Liechtenstein was further encouraged to change its stance on client secrecy after data was stolen from its largest bank, LGT Group, which is owned by the principality’s ruling family. The data was used by Germany to prosecute tax evaders in 2008. Former Deutsche Post AG Chief Executive Officer Klaus Zumwinkel was convicted of tax evasion and received a two-year suspended prison sentence and a penalty of 1 million euros ($1.25 million).
Liechtenstein agreed in March 2009 to meet international standards to avoid being branded again as an uncooperative tax haven by the OECD. In the same year, the country signed a five- year tax disclosure agreement with the U.K. that allows British citizens with unpaid taxes linked to investments or assets in Liechtenstein to settle their obligations under a special transitional arrangement that exempts them from prosecution in the U.K. for noncriminal acts. It now has 35 information sharing agreements with other nations.
Gey likened the country’s new openness to builders in the 1970s who had used asbestos and were castigated for spreading a health risk.
“You might lose some business in the short-term, but if you don’t adapt to the new rules, you will not be competitive anymore,” she said in an interview in her Vaduz office.
Liechtenstein’s foundations are now required to have on site all information related to the beneficial account owners, regardless of where the assets are held, according to Gey.
Not every tax haven is being as compliant as Liechtenstein. Neighboring Switzerland, the world’s largest offshore banking center, has so far resisted a tax evasion settlement or an agreement with the U.S. on Fatca.
The U.S. Justice Department has been investigating at least 11 Swiss financial firms suspected of helping Americans hide money from the U.S. Internal Revenue Service.

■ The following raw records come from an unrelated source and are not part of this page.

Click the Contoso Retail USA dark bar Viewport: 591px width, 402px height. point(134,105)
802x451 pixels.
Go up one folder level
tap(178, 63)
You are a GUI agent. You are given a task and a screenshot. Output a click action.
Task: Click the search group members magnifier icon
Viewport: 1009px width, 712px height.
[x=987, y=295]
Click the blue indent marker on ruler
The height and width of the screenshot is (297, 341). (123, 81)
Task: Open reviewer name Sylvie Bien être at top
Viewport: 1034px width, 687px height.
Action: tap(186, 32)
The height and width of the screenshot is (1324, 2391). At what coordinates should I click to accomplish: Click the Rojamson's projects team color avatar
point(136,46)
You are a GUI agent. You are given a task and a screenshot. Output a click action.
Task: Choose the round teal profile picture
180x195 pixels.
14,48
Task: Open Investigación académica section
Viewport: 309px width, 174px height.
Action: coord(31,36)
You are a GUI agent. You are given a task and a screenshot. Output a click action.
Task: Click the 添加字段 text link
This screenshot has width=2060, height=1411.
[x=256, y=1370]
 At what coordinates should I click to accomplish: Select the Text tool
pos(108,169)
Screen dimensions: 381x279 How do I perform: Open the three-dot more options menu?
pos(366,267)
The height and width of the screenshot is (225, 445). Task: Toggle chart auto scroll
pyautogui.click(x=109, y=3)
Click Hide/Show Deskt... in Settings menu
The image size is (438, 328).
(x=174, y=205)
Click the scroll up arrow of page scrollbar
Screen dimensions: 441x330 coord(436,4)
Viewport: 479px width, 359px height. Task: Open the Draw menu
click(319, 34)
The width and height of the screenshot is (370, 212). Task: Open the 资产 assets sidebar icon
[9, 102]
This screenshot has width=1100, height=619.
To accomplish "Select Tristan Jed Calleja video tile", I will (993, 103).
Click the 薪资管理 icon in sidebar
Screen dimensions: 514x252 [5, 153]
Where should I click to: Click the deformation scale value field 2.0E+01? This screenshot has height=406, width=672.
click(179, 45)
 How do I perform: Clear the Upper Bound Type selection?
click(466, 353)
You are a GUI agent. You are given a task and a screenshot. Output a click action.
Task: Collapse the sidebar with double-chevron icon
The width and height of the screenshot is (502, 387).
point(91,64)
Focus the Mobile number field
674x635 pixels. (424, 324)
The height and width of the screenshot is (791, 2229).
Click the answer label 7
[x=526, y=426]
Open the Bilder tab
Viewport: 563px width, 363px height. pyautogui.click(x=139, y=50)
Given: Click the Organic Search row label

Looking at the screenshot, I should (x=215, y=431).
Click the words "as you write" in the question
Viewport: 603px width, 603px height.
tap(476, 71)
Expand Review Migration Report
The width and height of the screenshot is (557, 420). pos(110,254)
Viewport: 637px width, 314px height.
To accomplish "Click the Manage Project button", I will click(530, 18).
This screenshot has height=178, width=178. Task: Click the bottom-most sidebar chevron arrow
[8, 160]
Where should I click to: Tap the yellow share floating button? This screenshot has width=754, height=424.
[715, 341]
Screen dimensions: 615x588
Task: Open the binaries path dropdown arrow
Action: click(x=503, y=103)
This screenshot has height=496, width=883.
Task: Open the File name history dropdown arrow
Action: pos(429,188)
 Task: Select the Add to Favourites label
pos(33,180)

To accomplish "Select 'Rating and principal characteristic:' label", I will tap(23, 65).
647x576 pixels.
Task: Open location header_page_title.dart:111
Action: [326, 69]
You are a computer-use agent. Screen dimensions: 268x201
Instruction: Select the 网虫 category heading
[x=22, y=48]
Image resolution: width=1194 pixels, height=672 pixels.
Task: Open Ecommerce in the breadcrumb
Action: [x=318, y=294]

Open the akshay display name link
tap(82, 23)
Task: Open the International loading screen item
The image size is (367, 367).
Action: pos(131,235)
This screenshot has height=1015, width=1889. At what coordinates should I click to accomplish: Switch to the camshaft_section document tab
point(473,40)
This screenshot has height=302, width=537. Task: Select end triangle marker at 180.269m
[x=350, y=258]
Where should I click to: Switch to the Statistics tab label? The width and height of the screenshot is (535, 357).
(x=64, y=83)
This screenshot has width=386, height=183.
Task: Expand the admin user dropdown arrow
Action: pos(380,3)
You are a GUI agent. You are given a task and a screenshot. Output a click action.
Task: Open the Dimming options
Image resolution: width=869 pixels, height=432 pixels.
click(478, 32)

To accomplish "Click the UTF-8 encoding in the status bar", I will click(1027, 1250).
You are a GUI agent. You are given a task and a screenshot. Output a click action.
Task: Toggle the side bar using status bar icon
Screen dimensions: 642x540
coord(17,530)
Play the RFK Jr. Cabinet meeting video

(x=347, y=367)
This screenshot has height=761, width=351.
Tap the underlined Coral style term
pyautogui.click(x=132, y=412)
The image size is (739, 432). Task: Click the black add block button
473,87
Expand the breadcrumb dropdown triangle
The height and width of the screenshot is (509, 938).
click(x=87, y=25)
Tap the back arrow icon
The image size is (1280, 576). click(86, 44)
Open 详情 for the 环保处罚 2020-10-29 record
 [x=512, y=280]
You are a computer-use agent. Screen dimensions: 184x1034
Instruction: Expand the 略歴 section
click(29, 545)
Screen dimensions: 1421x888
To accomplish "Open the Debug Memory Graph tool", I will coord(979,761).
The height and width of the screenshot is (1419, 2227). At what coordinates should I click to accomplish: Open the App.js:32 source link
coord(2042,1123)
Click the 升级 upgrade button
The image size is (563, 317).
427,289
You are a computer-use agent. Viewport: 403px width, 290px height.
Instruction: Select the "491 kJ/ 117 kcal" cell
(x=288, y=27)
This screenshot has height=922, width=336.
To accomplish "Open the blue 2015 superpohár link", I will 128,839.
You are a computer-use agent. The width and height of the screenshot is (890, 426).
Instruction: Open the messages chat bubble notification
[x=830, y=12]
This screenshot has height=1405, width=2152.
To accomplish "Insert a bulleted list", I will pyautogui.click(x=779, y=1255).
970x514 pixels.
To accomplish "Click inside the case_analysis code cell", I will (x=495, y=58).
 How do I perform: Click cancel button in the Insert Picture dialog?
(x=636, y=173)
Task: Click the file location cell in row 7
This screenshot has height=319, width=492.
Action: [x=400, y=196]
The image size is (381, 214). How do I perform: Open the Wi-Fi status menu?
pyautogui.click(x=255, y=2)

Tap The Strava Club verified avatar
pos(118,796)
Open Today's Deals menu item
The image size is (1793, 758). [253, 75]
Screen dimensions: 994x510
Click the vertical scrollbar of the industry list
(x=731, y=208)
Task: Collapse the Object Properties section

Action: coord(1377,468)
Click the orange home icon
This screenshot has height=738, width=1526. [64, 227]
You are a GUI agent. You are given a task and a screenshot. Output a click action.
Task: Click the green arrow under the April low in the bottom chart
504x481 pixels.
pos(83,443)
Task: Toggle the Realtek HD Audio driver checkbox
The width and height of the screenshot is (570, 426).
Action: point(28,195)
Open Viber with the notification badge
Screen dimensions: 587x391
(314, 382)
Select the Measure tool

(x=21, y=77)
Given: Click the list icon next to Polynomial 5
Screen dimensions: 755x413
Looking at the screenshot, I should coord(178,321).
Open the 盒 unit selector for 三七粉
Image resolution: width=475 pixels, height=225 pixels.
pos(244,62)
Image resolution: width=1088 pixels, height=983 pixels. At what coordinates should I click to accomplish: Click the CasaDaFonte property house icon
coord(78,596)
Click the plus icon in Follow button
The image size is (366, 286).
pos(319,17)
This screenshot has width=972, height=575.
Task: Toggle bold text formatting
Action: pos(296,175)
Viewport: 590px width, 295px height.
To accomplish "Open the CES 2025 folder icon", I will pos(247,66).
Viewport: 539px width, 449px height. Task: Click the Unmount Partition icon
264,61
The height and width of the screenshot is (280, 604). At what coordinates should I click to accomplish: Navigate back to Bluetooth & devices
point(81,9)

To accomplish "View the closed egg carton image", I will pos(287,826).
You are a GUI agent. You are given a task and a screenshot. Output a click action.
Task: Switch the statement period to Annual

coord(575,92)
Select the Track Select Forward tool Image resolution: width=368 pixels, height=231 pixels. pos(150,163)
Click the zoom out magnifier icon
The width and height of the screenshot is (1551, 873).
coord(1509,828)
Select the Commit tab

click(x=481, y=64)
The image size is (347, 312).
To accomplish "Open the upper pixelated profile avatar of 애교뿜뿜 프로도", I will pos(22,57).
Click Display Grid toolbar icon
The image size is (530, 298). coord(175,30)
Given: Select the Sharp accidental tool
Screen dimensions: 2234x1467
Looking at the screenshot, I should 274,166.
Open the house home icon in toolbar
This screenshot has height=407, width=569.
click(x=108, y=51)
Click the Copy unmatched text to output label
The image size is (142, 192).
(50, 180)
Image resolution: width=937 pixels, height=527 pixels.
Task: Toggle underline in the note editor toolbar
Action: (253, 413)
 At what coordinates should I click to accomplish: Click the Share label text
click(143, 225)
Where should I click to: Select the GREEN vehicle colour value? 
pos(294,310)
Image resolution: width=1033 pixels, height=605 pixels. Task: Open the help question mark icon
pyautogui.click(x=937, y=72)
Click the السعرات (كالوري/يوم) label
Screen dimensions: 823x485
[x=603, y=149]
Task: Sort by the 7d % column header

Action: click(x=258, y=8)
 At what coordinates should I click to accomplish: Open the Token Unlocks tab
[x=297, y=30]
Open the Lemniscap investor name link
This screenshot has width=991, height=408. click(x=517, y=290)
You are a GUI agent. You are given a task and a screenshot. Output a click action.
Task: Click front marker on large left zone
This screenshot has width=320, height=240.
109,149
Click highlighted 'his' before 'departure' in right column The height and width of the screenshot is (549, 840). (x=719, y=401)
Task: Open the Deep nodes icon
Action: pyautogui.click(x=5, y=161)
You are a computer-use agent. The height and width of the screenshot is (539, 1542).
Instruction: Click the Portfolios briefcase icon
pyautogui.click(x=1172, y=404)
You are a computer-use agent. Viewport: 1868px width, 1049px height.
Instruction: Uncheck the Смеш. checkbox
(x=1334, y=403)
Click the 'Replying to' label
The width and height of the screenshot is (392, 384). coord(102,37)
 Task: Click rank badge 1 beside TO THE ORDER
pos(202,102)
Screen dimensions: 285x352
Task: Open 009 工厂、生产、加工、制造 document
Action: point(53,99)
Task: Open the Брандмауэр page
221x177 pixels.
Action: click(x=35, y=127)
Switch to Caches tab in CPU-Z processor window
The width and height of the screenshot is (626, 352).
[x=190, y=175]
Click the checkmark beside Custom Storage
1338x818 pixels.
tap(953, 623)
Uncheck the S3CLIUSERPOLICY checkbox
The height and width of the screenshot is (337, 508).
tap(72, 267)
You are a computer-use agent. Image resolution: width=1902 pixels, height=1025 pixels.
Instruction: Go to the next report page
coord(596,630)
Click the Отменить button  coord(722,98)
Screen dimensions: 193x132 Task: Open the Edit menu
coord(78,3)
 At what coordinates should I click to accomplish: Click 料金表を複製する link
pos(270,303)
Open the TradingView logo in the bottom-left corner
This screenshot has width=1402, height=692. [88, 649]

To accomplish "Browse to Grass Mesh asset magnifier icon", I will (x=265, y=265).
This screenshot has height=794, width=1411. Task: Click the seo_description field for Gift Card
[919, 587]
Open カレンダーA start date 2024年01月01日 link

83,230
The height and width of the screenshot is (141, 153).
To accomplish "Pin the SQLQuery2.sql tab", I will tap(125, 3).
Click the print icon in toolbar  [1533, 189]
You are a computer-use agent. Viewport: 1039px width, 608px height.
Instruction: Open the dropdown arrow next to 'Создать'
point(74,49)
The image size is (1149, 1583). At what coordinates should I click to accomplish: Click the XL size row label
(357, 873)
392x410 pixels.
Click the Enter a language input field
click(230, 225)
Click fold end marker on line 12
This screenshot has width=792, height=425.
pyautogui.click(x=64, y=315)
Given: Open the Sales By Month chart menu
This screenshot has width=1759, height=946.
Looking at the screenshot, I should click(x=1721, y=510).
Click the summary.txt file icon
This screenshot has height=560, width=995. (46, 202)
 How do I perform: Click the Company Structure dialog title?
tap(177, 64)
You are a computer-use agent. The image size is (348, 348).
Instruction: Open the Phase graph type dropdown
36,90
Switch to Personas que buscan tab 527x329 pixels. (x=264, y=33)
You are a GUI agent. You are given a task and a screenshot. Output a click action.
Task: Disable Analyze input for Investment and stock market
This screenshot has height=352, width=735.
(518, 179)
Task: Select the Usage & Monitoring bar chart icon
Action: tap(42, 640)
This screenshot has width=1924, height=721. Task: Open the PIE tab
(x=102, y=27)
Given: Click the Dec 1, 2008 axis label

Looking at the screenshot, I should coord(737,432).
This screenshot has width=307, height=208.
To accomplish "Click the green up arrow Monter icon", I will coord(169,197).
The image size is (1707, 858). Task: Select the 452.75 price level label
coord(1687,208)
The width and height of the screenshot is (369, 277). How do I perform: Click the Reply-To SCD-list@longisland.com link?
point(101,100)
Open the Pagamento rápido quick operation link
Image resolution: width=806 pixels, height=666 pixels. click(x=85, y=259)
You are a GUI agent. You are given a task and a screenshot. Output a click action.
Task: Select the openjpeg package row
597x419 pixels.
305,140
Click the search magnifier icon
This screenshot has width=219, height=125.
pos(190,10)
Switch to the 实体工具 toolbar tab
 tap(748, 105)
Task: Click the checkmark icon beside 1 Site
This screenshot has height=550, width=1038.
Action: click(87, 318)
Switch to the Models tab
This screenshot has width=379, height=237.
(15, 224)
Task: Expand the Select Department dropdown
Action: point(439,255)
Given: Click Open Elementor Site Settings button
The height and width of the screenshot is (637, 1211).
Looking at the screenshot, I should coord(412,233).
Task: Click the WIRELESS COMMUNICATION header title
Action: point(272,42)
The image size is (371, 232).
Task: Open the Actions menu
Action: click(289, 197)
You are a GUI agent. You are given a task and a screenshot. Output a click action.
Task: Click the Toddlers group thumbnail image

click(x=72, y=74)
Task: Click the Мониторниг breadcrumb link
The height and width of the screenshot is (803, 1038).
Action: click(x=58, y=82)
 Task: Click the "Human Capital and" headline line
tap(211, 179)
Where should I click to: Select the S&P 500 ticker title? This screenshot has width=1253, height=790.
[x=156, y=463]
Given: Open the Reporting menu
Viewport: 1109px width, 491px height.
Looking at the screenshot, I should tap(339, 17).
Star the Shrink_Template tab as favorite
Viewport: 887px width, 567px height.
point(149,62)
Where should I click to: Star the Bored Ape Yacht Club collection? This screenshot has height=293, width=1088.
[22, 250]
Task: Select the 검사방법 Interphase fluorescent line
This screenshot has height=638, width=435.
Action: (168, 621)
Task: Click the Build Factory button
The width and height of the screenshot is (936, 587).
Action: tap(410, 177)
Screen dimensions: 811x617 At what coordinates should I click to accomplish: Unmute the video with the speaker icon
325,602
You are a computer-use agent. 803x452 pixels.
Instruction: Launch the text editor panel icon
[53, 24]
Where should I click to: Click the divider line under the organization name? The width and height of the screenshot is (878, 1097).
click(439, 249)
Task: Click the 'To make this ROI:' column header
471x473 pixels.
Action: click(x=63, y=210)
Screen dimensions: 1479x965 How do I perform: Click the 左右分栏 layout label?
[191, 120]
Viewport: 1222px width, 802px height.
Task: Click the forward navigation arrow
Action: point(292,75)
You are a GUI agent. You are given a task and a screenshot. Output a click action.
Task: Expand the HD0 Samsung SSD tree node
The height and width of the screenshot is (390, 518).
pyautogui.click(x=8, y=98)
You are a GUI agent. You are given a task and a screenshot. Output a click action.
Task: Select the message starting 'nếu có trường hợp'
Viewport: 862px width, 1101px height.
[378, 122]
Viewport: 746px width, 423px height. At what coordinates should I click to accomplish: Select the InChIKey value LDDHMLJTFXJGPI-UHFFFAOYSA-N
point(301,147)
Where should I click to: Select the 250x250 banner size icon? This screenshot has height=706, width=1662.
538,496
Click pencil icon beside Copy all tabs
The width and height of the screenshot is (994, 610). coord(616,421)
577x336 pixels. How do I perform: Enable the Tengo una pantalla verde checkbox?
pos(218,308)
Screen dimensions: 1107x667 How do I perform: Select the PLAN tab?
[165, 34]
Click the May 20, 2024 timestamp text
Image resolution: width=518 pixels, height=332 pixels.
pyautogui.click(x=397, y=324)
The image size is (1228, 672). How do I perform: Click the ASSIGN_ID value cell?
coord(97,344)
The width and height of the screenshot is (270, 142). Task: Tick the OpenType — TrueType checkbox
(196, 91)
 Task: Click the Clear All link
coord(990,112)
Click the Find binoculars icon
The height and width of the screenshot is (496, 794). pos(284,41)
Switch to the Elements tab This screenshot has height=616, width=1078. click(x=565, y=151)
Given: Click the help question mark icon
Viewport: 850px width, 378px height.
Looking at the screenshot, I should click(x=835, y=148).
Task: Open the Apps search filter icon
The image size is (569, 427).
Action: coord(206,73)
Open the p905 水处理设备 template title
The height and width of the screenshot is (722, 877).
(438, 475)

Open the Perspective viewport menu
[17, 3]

The U.S. began a crackdown on Swiss banking secrecy in 2008, when the IRS issued a summons for information from UBS AG, Switzerland’s largest bank. UBS had to pay a $780 million fine and hand over details on 4,700 accounts held by U.S. citizens in 2009 to settle proceedings that could have led to the loss of the bank’s operating license in the U.S.
Wegelin & Co., the oldest Swiss private bank, pleaded guilty in Manhattan federal court in January of conspiring to help hide more than $1.2 billion in assets from the IRS, while opening undeclared accounts for at least 70 U.S. taxpayers who were former UBS clients. The bank, which paid $74 million to resolve the investigation, closed its doors after 272 years.
“The Swiss made too much easy money from this business for too many years,” said Marcovici. “They’re like a dying man grasping for its last breath.”